+++ TEXT PROVIDED

# help with attaining PH for malawis



## mrvillicus (Sep 5, 2012)

Im a malawi virgin and after a nightmare tropical nitrogen cycle i want to make sure my water is 100% perfect until i add my fish..Now my confusion, using buffers. My water sits consistently at 7.2 PH, it is rated moderately hard. So to reach the right PH, from my research I should use crushed coral in my sand and use a buffer, such as seachem malawi buffer. Is it as simple as that? I have been looking at a DIY buffer as to be honest, most fish products are priced crazily and im a bit of a penny pincher...any advice guys?

Thanks Ben


----------



## Obsidian (May 20, 2007)

Use crushed coral and no buffer. When you start using buffers and chemicals it gets really easy for things to swing in a bad way. The crushed coral will raise your Ph quite nicely. You can also put it in your filter. Make sure you are still feeding the tank until you put the fish in or you will loose your cycle.


----------



## mrvillicus (Sep 5, 2012)

*ph*

ah right, thanks for the reply obsidian


----------



## lohachata (Jan 27, 2006)

there are a number of things you can do...
for substreate there is crushed coral or dolomite or crushed oyster shells..you can get the dolomite from your local landscape supply yard or a gravel supplier...look in the book...
for oyster shell you can go to your local feed mill..it is often called turkey grit..these two substrates are really cheap too...i get the dolomite for about $25.00 a ton...the oyster shell is just a few bucks a bag ; but it is super dirty and needs to be rinsed many times...i don't use sand because gas pockets can form and kill the fish..and by the time you notice it ; it is usually too late..

++++++
+++ DATASET EXTRACT

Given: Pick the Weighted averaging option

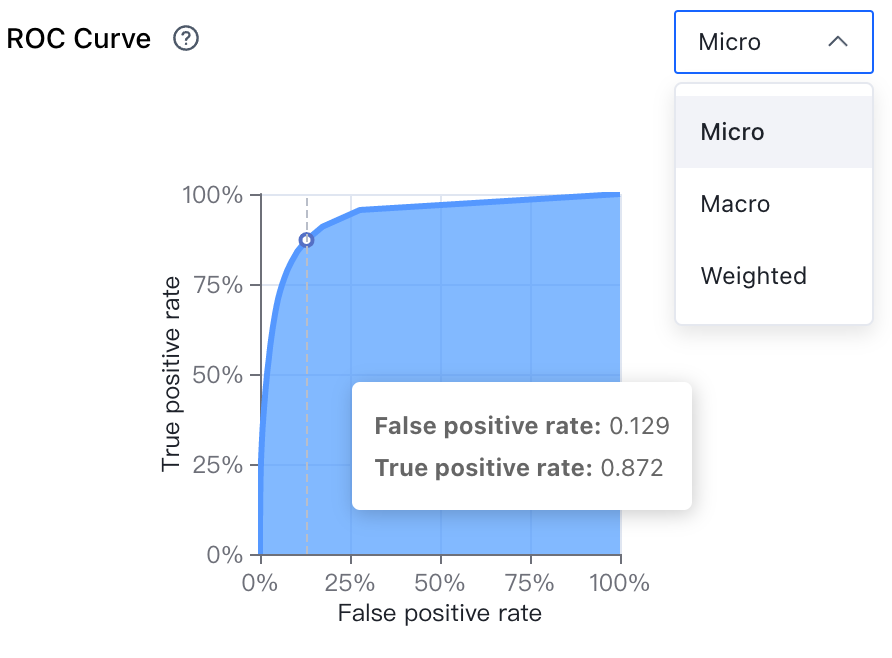Looking at the screenshot, I should point(774,276).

++++++

PROMPT 1:
Repeat the stretch from "Im a malawi" through "(May 20, 2007)" in the forum thread on pH for Malawi tanks.
PROMPT 2:
Write the next part of the forum thread on pH for Malawi tanks, picking up from its last line.
The data above comes from a separate source.

TASK ANSWER 1:
Im a malawi virgin and after a nightmare tropical nitrogen cycle i want to make sure my water is 100% perfect until i add my fish..Now my confusion, using buffers. My water sits consistently at 7.2 PH, it is rated moderately hard. So to reach the right PH, from my research I should use crushed coral in my sand and use a buffer, such as seachem malawi buffer. Is it as simple as that? I have been looking at a DIY buffer as to be honest, most fish products are priced crazily and im a bit of a penny pincher...any advice guys?

Thanks Ben


----------



## Obsidian (May 20, 2007)

TASK ANSWER 2:
rockwork..... for malawi cichlids you need lots and lots of rocks..enough to almost fill your tank...the best ones to use are texas holey rock or tufa rock....

using these substrates and rocks will maintain a constant PH of about 8.4.....no additives or buffers ever needed...


----------



## emc7 (Jul 23, 2005)

If you want to do it with buffers (say you have a bare tank and no substrate), Mix baking soda, epsom salts, and marine salt mix in a 1:3:1 ratio. 1 tsp/1 Tbsp/ 1 tsp should treat about 5 gallons, but you'd want to check gH and kH, as well as pH. Baking soda ups the carbonate hardness (kH or alkalinity), espom ups the gH by providing Mg+2. 

This is an old tested, but approximate recipe. A "buffering" substrate will definitely keep the water more stable. 

If you have a TDS meter, aim for ~150 ppm.


----------



## Cory1990 (Jun 14, 2012)

Obsidian said:


> Use crushed coral and no buffer. When you start using buffers and chemicals it gets really easy for things to swing in a bad way. The crushed coral will raise your Ph quite nicely. You can also put it in your filter. Make sure you are still feeding the tank until you put the fish in or you will loose your cycle.


+1 

This is good info, I have two large nylon bags of crushed coral and it keeps my ph up nice.

You can get crushed coral from any pet store and you can get nylons (girls leggings type things) ( or what bad guys put on there faces) at Walmart for like 5$ if your a guy like me exspect a funny look or two when your picking it out and checking out. I bagged the crushed coral in that. And in my other filter I have carbon in some nylons, but you don't need that now. If you want carbon in the tank do it later when it's established. But that's another story.
Back on point crushed coral is what you want.


----------



## Obsidian (May 20, 2007)

Cory1990 said:


> +1
> 
> You can get crushed coral from any pet store and you can get nylons (girls leggings type things) ( or what bad guys put on there faces)


Hehehe, that's great. My head just goes to like a fish with nylons over it's head robbing the local Greek temple and pirate skull. 

Definitely go for the rocks as well. Cichlids need rocks rock and more rocks.


----------



## Cory1990 (Jun 14, 2012)

Didn't you know that's how they came up with the treasure chest for fish tanks, that mean old cichlid wanted to stick it to the man sunk there ship took the treasure and buried it down on the sandy shore bottom.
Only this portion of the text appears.